A new science video for Halloween!


Wednesday is Halloween! Yay! My favorite holiday!

Unfortunately, I’ve got a work engagement that’s going to tie me up for a couple of days, so no Halloween for me. Boo.

The good news, though, is that the work is playing with the gang at the Science Museum of Minnesota on a new exhibit! Yay!

The bad news is that I’ll have to neglect the blog for a while. Boo.

The good news is that I scheduled a new evo devo video for tomorrow! It’ll be available at 7am Central time, and you’ll be able to criticize it on YouTube while I’m watching the premiere, which I plan to do before getting in the car and driving to St Paul! Yay, I think?

The bad news is that there are no spiders in this video at all.
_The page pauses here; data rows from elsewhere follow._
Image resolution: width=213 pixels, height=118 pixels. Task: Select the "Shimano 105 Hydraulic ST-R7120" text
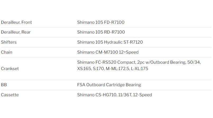point(110,42)
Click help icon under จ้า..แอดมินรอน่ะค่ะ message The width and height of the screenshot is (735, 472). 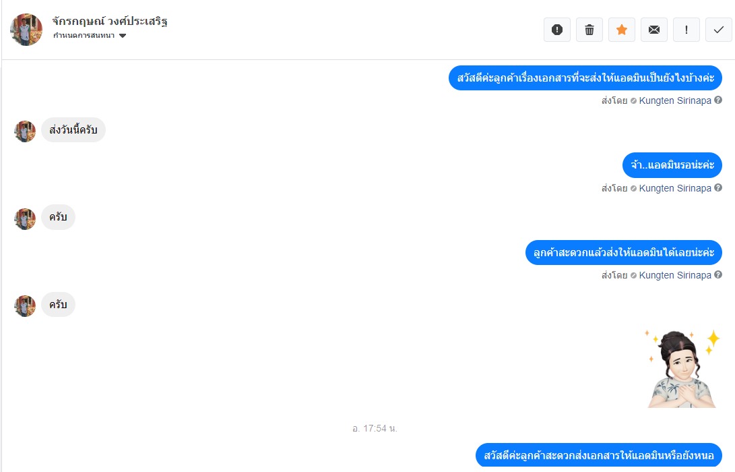click(717, 187)
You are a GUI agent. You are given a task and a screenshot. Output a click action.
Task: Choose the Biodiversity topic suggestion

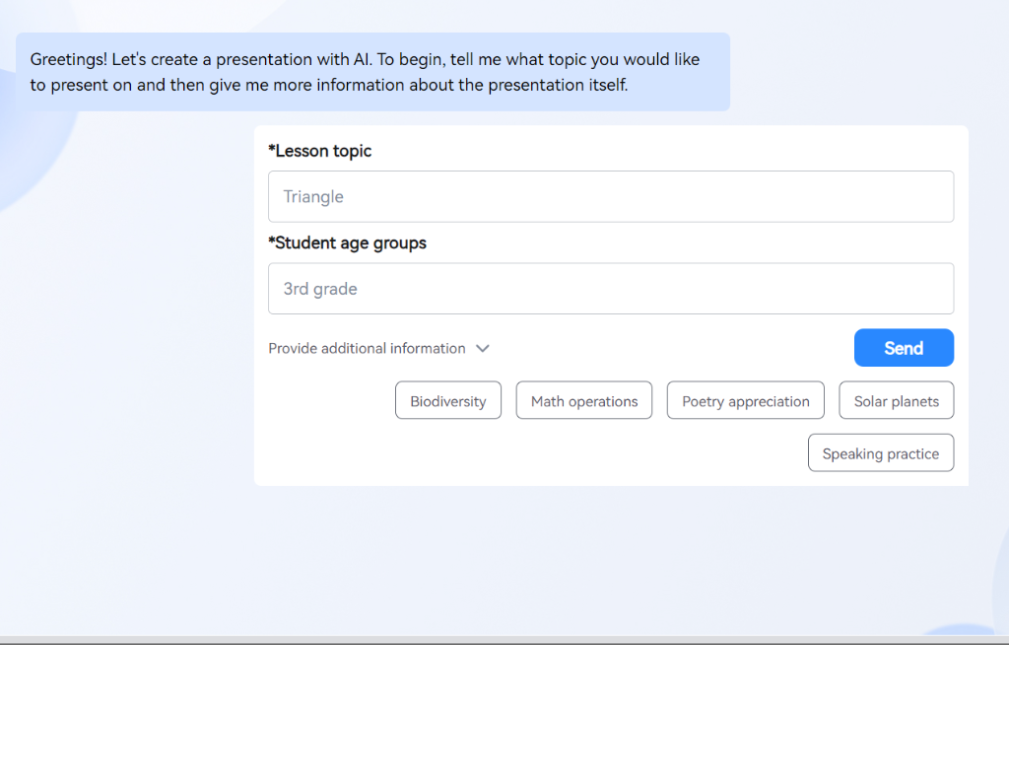448,401
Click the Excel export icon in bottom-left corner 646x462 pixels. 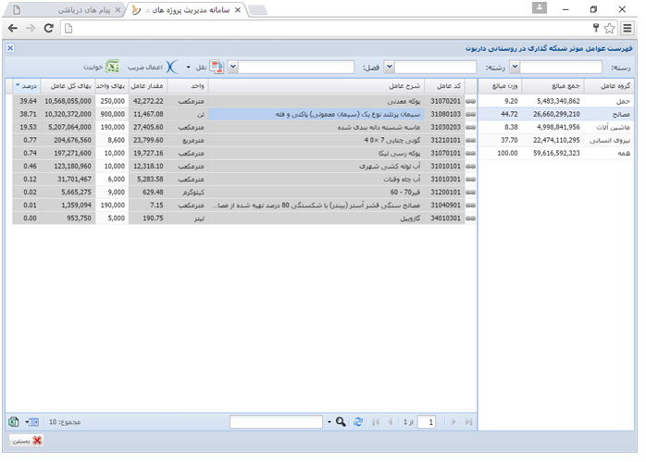click(12, 422)
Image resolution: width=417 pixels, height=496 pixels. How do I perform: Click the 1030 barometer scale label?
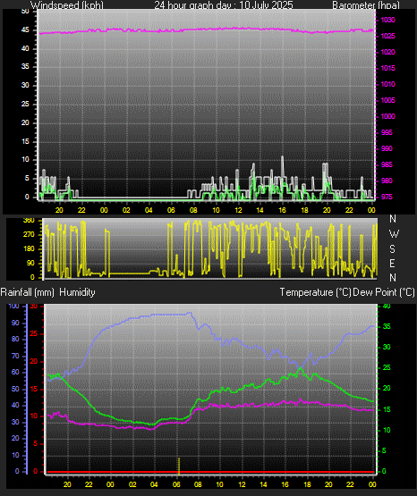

Boo.

But there are cephalopods! Yay!

Comments

  1. formerlyknownas says

    How surprising! I never would have thought someone researching spiders would love halloween!

    (Same here, though – it’s the one originally religious holiday that I enjoy.)

  2. says

    Down here in Texas the Baptists have ‘Fall Festivals’ I guess All Saints Eve is too catholic for them??
    (And if it is, why do they insist on calling that other holiday later in the year by a name that reminds us that it originally* centered on a Mass??

    Apart from Saturnalia etc.

  3. rustiguzzi says

    In the 17th century. here in England, the fact that it had “mas” in the title was indeed one of the reasons the Puritans disliked it so much.

  4. seachange says

    You change between vertically oriented slides and horizontally oriented ones which is great for a classroom but weird to keep on resizing turning my head on a computer monitor.

    The proteins/genes in the rhinocerous beetle slide need a key so we can tell what you’re talking about. You know the abbreviations, we don’t.